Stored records
:::::

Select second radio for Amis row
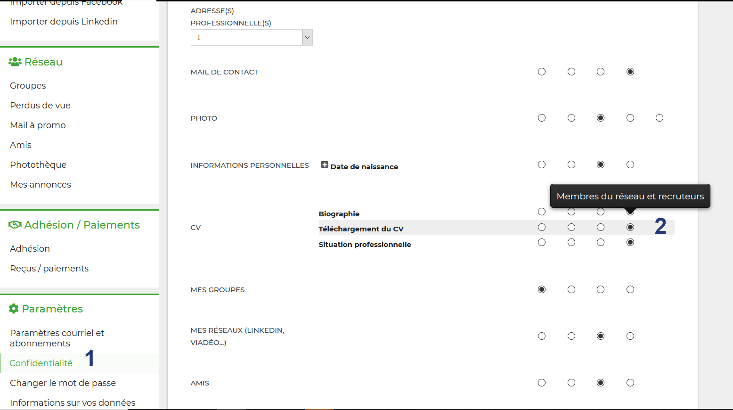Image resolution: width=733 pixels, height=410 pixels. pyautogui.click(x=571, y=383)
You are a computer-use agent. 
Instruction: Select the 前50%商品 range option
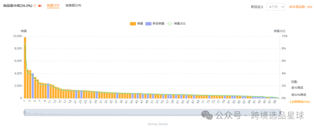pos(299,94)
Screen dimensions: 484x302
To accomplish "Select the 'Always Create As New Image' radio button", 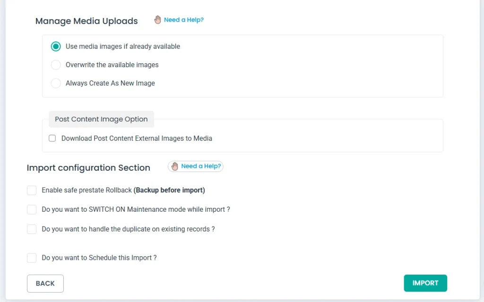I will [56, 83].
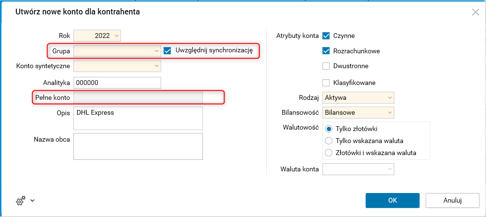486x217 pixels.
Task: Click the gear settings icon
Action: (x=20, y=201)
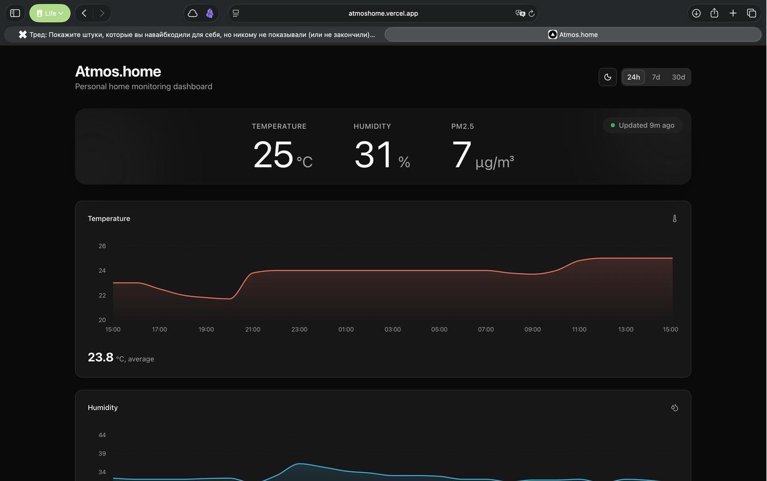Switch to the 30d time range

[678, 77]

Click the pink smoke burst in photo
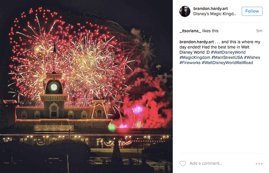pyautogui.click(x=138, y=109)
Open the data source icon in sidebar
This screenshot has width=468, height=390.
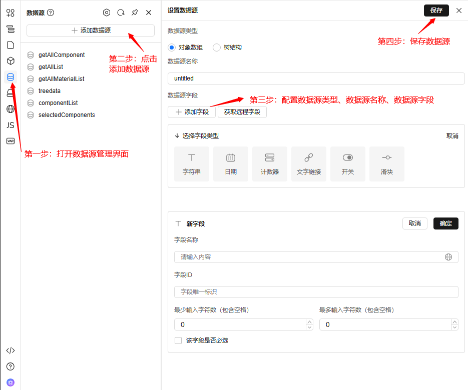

:::::

--- What you have to do ---
Your answer must be the exact lines from the start of the data through the line with "Screen dimensions: 484x302", inclusive, and nothing else; pictures do not belong in it.

--- Task result ---
Select second radio for Amis row
Image resolution: width=733 pixels, height=410 pixels. pyautogui.click(x=571, y=383)
You are a computer-use agent. 
Instruction: Select the 前50%商品 range option
pos(299,94)
Screen dimensions: 484x302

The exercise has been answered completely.